I have four children. Getting the four of them to appear in one image (nevermind getting them all to look good) is a near impossibility. In order to have a family photo of sorts, what I have done is to take them somewhere to snap photos as they allow. From these sessions, I have chosen the best image of each child and framed or hung the resulting group together. It is a clearly cohesive set as the lighting and location are consistent from image to image, and each child looks his or her best — no cajoling required.
Having been asked to shoot a couple of weddings recently, I put this strategy to use. It’s not that the couples expected to get a group shot of everyone at the receptions, but I thought it would be a great way to remember all the attendees. A newer technique, referred to as a Jarvie window, let me make the images fun for the bride and groom, and also for the guests as we could chuckle over the silly results displayed on the back of my camera. Tiling the resulting ‘windows’ into a large print creates a fun group picture and memory of a special event.
When I plan to photograph, I dutifully lug many pounds of camera equipment, especially if my intended subject is a wild animal (you know how heavy big glass can be). So I’m happy to put it all down from time to time. This is Mr. Murphy’s cue to action.
I do, however, always have a camera at hand. It took me a couple of years to discover it, but over the course of the last half year I have gained tremendous appreciation for it. It’s my iPhone; an older model too: the 3GS. This 3.2 megapixel quick draw marvel generally resides in my pocket, providing me with helpful (photographic!) information like GPS coordinates, and the precise time and location of a sunset or moonrise anywhere in the world. It’s even capable of remote-releasing the shutters of some cameras.
I don’t generally intend to take photographs with my phone, but you’ve heard that the best camera is the one you have at hand. I have images that would only be memories had my silicone-ensconced umbilical cord to the world not been attached. Internet groups and coffee table books already exist, brimming with beautiful images that might otherwise never have been made.
It’s fun, too. There are powerful and inexpensive apps like Nik Software’s SnapSeed that can turn your image into art with a few quick swipes.
The current 4S model has 8-megapixels. Do you recall how many megapixels your first digital camera had? My husband’s shot 640×480 and saved files to a floppy disk! In addition to a faster processor, the 4S also has an LED flash. Autofocus (and tap-to-focus/expose) simply doesn’t get easier, and images are all geotagged, so even if you don’t use the image from your phone, you can make a reference shot for the images from your big cameras and add the information to the metadata later. Add-on lenses are even available to give you telephoto capability from the built in 4mm up to 12x that focal length.

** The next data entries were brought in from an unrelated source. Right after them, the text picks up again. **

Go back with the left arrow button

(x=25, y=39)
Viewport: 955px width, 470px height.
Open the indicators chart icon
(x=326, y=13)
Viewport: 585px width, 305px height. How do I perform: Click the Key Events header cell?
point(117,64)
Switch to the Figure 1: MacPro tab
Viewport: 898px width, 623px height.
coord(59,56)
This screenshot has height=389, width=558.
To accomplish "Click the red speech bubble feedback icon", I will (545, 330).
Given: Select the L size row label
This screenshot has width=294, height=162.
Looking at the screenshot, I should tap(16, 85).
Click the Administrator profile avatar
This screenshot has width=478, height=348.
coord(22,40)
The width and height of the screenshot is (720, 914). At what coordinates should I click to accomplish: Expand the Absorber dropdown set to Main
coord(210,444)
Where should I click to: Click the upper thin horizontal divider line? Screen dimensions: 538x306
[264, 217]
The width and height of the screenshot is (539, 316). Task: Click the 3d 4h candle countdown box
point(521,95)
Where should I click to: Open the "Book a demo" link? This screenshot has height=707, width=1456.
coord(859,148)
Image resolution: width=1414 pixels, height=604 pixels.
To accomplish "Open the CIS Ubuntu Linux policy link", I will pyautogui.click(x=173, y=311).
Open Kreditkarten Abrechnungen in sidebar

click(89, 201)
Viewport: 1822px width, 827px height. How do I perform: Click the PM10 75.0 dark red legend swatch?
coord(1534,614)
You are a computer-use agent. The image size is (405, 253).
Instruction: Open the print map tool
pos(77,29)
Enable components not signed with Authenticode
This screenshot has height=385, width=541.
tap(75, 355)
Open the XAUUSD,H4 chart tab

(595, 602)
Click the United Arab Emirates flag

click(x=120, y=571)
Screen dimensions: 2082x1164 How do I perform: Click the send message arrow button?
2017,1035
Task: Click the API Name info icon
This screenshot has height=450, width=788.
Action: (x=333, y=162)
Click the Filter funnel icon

The biggest drawbacks? The operating temperature is only down to freezing and it has a maximum operating altitude of 3000m — not so good for the mountaineers — but I happily snap through the summers when I have my family in tow as it can be real work to pull out the heavy equipment. I really enjoy adding these images to digital albums, and my kids love paging through the resulting books.
And I now take photos when before I would never have thought to shoot. This image of a storm over Canmore was shot while speeding by on the highway. I wasn’t driving. I promise.
I even have images I snapped with my phone that I quickly revisited with one of my SLRs yet I still prefer the phone image to my attempted recreation of it.
So don’t discount the camera in your pocket. While you may not capture the exact position of every whisker on the coyote’s face as it leaps to catch a mouse, an aerial coyote can still make for an interesting image.